I just noticed that your 'Church' one above has a typo in the function name (a stray v) as well which wouldn't help matters!

Edited March 22, 2008 by Delta68

[+Captain Gore-tex]

Great job, worked a treat, now uploaded hexed cartridge, whilst those that read the forums will be able to crack it it may help a little.

[+sTeamTraen]

It looks like subtracting 64 or 96 from the value of each character in the string would probably be sufficient to obfuscate strings, since the .GWC file seems to contain a large number of bytes under 32. Lua is 8-bit clean, so it's no problem to include arbitrary binary values in strings. Then a string in the cartridge file would be replaced by a call to a function called deobfuscate() which would just walk along the string and add 64 or 96 back (modulo 256 - or is it Unicode?).

 

This could be specified in the Builder via an "obfuscate" check box per string or global for the cartridge. Or it could just be made the default, come to think of it.

 

However, I don't think that any claims should be made for this. Wherigo will be used for all kinds of things which we can't imagine right now, and one day it will be really worth someone's while to deobfuscate the strings. At that point it would be better for everyone if no claims had been made!
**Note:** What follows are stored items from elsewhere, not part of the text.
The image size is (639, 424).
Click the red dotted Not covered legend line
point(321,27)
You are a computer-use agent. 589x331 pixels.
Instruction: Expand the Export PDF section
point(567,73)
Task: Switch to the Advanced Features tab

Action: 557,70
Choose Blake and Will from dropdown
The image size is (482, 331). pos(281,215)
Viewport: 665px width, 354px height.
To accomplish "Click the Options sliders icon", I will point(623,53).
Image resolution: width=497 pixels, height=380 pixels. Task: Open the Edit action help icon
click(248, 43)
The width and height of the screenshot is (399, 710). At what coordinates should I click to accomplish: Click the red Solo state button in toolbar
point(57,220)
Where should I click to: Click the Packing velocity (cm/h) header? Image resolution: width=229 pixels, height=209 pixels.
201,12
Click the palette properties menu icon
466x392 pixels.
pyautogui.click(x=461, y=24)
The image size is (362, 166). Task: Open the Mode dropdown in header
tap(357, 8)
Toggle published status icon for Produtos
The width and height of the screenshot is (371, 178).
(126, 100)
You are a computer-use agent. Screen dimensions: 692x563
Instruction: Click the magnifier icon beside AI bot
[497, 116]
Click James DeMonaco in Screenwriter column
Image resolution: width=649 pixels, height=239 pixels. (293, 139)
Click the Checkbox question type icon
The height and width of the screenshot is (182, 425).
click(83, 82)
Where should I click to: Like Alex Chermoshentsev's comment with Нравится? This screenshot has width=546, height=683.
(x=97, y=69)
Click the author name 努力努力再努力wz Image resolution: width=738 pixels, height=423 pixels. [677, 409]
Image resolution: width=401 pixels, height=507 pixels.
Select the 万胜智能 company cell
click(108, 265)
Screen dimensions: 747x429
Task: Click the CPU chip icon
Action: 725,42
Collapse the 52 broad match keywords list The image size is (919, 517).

Edited March 27, 2008 by sTeamTraen

[+Dr.A.Colian]

Hey there.

 

Just a small question! (Maybe I'm to stupid, but it doesn't work! )

 

I tried the concathex function, and it worked fine on the pre-compiled cartridge provided in the first post! Now I just wanted to "pimp" the decryption, but there was no option to get it working! Even the original lua-file doesn't work!

 

What is going on? (After I published the catridge to my machine, the line var = concathex(var) is changed into var = "concathex(var)" and as result, var seems to have concathex(var) as value!

 

What can I do? I want to get this stuff work!

 

Hope for a soon answer!

 

Best regards!

Dr.A.Colian

[Ranger Fox]

You'd have to put the function that's using it in the Author Functions section (you won't have access to it from the Builder anymore, so make sure that section is all done). If you don't put it in Author Functions, the Builder will rewrite it to a string, as you have experienced.

[+Dr.A.Colian]

Doh!

 

Thanks! Stupid me!

 

Now it works! Wonderful!

[+zuge]

Sorry for posting in a old thread, but I managed to gather some code from somewhere on the web and it's working at least in GS Wherigo Player and WhereYouGo.

 

Maybe someone could test other players too?

 

Test_SHA1.gwz

[Ranger Fox]

It works in the WF.Player. It does not work in the official iPhone player app. spstanley will have to look at it.

[+Vooruit!]

A cross-platform solution for string hashing would be greatly appreciated. It just makes it that extra bit harder to just look at the code at pick up the requested answers.

 

Btw, another 'trick' I've used in my latest cartridge to avoid Wherigo hacking (which is, unfortunately, very common here in the Netherlands): I've named one zone 'Geocache', with some text describing where the cache ought to be hidden. In the field, however, there's only an empty petling holder. When someone sends me a message or logs a DNF saying the cache is gone, I know exactly what has happened.

 

Obviously, the zone isn't actually used in the Wherigo. At no point it becomes active or visible.

 

The real cache zone has a non-descriptive name, and it's changed to 'Geocache' at runtime (by a hopefully non-clear method).

Edited May 24, 2015 by Vooruit!

[+Vooruit!]

And whaddaya know: I got an email complaining 'the cache appears to be gone'. Haha, I love this!